• [Instructions for the task] The response must reproduce every record below without alteration.

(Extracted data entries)
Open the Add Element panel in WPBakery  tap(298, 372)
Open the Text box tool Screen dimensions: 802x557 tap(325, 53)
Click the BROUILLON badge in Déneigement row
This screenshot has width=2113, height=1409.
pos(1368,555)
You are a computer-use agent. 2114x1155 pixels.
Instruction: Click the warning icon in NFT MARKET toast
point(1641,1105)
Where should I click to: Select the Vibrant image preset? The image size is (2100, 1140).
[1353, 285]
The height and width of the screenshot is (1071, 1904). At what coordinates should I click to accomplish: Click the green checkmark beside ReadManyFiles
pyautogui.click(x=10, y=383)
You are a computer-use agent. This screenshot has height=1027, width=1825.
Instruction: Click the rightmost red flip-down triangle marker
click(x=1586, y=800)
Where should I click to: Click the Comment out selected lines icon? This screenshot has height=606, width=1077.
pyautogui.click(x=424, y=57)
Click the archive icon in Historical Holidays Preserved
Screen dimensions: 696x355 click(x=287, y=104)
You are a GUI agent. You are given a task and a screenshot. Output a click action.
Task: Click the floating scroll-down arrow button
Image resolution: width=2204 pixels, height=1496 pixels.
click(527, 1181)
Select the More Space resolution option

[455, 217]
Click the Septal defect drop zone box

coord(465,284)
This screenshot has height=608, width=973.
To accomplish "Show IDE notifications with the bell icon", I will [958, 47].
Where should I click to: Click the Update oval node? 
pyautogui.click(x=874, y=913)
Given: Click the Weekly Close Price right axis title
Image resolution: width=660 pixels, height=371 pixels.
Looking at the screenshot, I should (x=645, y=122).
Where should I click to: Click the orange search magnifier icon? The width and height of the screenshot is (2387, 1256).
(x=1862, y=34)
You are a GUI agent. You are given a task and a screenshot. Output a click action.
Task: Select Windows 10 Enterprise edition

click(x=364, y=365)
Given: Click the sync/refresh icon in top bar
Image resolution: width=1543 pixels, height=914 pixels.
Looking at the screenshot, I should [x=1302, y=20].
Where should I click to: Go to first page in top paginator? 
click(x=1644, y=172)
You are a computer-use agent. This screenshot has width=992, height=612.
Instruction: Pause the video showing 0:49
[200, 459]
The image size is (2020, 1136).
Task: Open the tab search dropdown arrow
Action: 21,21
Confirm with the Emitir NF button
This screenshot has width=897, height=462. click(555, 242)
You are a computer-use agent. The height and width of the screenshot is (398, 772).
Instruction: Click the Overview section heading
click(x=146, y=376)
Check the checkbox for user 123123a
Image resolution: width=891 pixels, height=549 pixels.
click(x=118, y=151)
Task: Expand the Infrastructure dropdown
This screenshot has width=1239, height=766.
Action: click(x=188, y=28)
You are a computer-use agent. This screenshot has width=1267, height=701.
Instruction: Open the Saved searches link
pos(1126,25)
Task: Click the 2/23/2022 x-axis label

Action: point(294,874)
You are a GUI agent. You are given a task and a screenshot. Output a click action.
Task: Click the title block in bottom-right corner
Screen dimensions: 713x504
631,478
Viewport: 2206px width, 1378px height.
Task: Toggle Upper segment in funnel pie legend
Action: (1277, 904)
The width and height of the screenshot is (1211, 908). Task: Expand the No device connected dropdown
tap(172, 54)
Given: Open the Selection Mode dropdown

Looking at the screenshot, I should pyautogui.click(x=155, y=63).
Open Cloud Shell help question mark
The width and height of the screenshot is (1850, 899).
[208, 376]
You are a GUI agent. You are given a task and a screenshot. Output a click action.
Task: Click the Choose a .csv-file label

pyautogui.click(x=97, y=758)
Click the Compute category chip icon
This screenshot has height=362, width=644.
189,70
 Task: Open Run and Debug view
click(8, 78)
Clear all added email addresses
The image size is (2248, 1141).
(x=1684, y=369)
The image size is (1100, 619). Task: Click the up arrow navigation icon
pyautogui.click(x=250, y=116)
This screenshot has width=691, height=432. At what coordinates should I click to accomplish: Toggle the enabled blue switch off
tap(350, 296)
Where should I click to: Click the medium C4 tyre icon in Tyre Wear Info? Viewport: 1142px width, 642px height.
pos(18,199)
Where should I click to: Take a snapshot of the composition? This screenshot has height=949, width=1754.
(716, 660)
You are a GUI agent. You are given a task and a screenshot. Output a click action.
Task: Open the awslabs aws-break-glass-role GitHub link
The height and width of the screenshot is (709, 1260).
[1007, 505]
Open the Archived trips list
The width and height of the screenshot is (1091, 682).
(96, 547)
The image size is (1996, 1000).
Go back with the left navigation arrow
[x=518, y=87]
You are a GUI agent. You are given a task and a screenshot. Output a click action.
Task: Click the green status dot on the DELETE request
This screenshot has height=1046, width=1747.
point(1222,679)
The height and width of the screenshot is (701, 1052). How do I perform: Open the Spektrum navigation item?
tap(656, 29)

• [Worked solution]
Open the Add Element panel in WPBakery  tap(298, 372)
Open the Text box tool Screen dimensions: 802x557 tap(325, 53)
Click the BROUILLON badge in Déneigement row
This screenshot has width=2113, height=1409.
pos(1368,555)
You are a computer-use agent. 2114x1155 pixels.
Instruction: Click the warning icon in NFT MARKET toast
point(1641,1105)
Where should I click to: Select the Vibrant image preset? The image size is (2100, 1140).
[1353, 285]
The height and width of the screenshot is (1071, 1904). At what coordinates should I click to accomplish: Click the green checkmark beside ReadManyFiles
pyautogui.click(x=10, y=383)
You are a computer-use agent. This screenshot has height=1027, width=1825.
Instruction: Click the rightmost red flip-down triangle marker
click(x=1586, y=800)
Where should I click to: Click the Comment out selected lines icon? This screenshot has height=606, width=1077.
pyautogui.click(x=424, y=57)
Click the archive icon in Historical Holidays Preserved
Screen dimensions: 696x355 click(x=287, y=104)
You are a GUI agent. You are given a task and a screenshot. Output a click action.
Task: Click the floating scroll-down arrow button
Image resolution: width=2204 pixels, height=1496 pixels.
click(527, 1181)
Select the More Space resolution option

[455, 217]
Click the Septal defect drop zone box

coord(465,284)
This screenshot has height=608, width=973.
To accomplish "Show IDE notifications with the bell icon", I will [958, 47].
Where should I click to: Click the Update oval node? 
pyautogui.click(x=874, y=913)
Given: Click the Weekly Close Price right axis title
Image resolution: width=660 pixels, height=371 pixels.
Looking at the screenshot, I should (x=645, y=122).
Where should I click to: Click the orange search magnifier icon? The width and height of the screenshot is (2387, 1256).
(x=1862, y=34)
You are a GUI agent. You are given a task and a screenshot. Output a click action.
Task: Select Windows 10 Enterprise edition

click(x=364, y=365)
Given: Click the sync/refresh icon in top bar
Image resolution: width=1543 pixels, height=914 pixels.
Looking at the screenshot, I should [x=1302, y=20].
Where should I click to: Go to first page in top paginator? 
click(x=1644, y=172)
You are a computer-use agent. This screenshot has width=992, height=612.
Instruction: Pause the video showing 0:49
[200, 459]
The image size is (2020, 1136).
Task: Open the tab search dropdown arrow
Action: 21,21
Confirm with the Emitir NF button
This screenshot has width=897, height=462. click(555, 242)
You are a computer-use agent. The height and width of the screenshot is (398, 772).
Instruction: Click the Overview section heading
click(x=146, y=376)
Check the checkbox for user 123123a
Image resolution: width=891 pixels, height=549 pixels.
click(x=118, y=151)
Task: Expand the Infrastructure dropdown
This screenshot has width=1239, height=766.
Action: click(x=188, y=28)
You are a computer-use agent. This screenshot has width=1267, height=701.
Instruction: Open the Saved searches link
pos(1126,25)
Task: Click the 2/23/2022 x-axis label

Action: point(294,874)
You are a GUI agent. You are given a task and a screenshot. Output a click action.
Task: Click the title block in bottom-right corner
Screen dimensions: 713x504
631,478
Viewport: 2206px width, 1378px height.
Task: Toggle Upper segment in funnel pie legend
Action: (1277, 904)
The width and height of the screenshot is (1211, 908). Task: Expand the No device connected dropdown
tap(172, 54)
Given: Open the Selection Mode dropdown

Looking at the screenshot, I should pyautogui.click(x=155, y=63).
Open Cloud Shell help question mark
The width and height of the screenshot is (1850, 899).
[208, 376]
You are a GUI agent. You are given a task and a screenshot. Output a click action.
Task: Click the Choose a .csv-file label

pyautogui.click(x=97, y=758)
Click the Compute category chip icon
This screenshot has height=362, width=644.
189,70
 Task: Open Run and Debug view
click(8, 78)
Clear all added email addresses
The image size is (2248, 1141).
(x=1684, y=369)
The image size is (1100, 619). Task: Click the up arrow navigation icon
pyautogui.click(x=250, y=116)
This screenshot has width=691, height=432. At what coordinates should I click to accomplish: Toggle the enabled blue switch off
tap(350, 296)
Where should I click to: Click the medium C4 tyre icon in Tyre Wear Info? Viewport: 1142px width, 642px height.
pos(18,199)
Where should I click to: Take a snapshot of the composition? This screenshot has height=949, width=1754.
(716, 660)
You are a GUI agent. You are given a task and a screenshot. Output a click action.
Task: Open the awslabs aws-break-glass-role GitHub link
The height and width of the screenshot is (709, 1260).
[1007, 505]
Open the Archived trips list
The width and height of the screenshot is (1091, 682).
(96, 547)
The image size is (1996, 1000).
Go back with the left navigation arrow
[x=518, y=87]
You are a GUI agent. You are given a task and a screenshot. Output a click action.
Task: Click the green status dot on the DELETE request
This screenshot has height=1046, width=1747.
point(1222,679)
The height and width of the screenshot is (701, 1052). How do I perform: Open the Spektrum navigation item?
tap(656, 29)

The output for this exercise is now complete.